▸ EXERCISE AIM
Can you rewrite the spam thread from "#4 ::: John" to "work very well." with "bots" in place of "spammers"?

▸ TEXT PROVIDED
Jim, you do realise that the Gnomes would characterise George Bernard Shaw as a constant spammer?

#4 ::: John Mark Ockerbloom ::: (view all by) ::: April 10, 2012, 10:53 AM:

The book submission form for my free online books directory not infrequently gets hit by stray comment spammers. (It doesn't do any good for them; no submissions are visible at all till I approve them, and spam either gets auto-deleted or manually nuked before it ever gets anywhere near my live catalog.)

Sometimes the spammers' tests misfire, and I see a little bit of the code underlying the spam. Sometimes there's an obvious variable placeholder in the submission. Recently I saw a comment attempt with alternatives in braces, saying something like "This was a {fascinating|interesting} post! I'll recommend it to my {friends|colleagues|parole officer}!" It looks like it's an lame attempt to resist identifying spam by spotting repeats of the exact same phrases, but I suspect it doesn't actually work very well.

#5 ::: Kip W ::: (view all by) ::: April 10, 2012, 11:01 AM:

Tonstant Spammer aint tawkin.

#6 ::: Jim Macdonald ::: (view all by) ::: April 10, 2012, 11:10 AM:

Megpie71 #2: I think that the lack of apostrophes (and/or lack of quotemarks) provide some very good clues as to what they're using for delimiters.

▸ DATASET CONTENT
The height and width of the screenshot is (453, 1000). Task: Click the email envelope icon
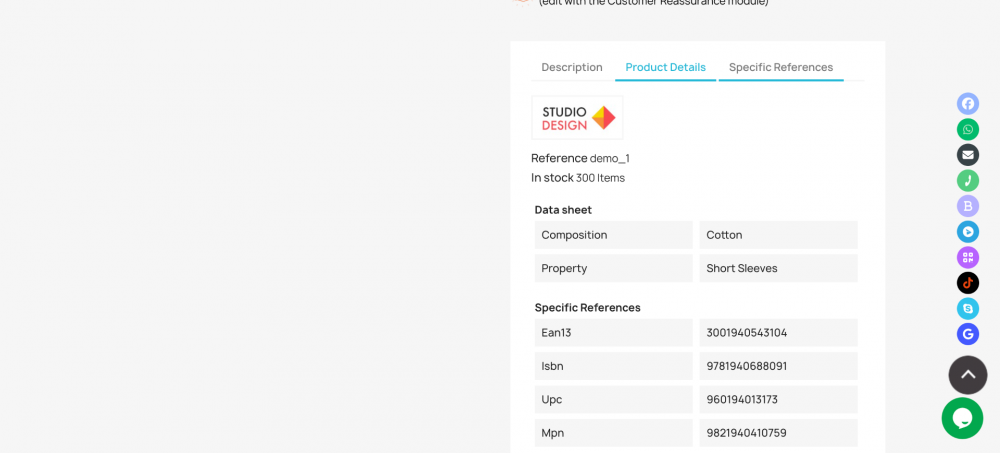tap(967, 155)

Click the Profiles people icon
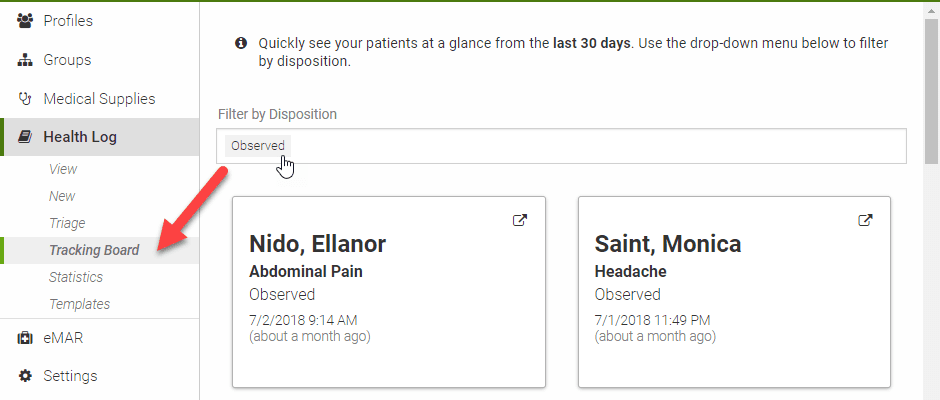tap(25, 21)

▸ RESULT
#4 ::: John Mark Ockerbloom ::: (view all by) ::: April 10, 2012, 10:53 AM:

The book submission form for my free online books directory not infrequently gets hit by stray comment bots. (It doesn't do any good for them; no submissions are visible at all till I approve them, and spam either gets auto-deleted or manually nuked before it ever gets anywhere near my live catalog.)

Sometimes the bots' tests misfire, and I see a little bit of the code underlying the spam. Sometimes there's an obvious variable placeholder in the submission. Recently I saw a comment attempt with alternatives in braces, saying something like "This was a {fascinating|interesting} post! I'll recommend it to my {friends|colleagues|parole officer}!" It looks like it's an lame attempt to resist identifying spam by spotting repeats of the exact same phrases, but I suspect it doesn't actually work very well.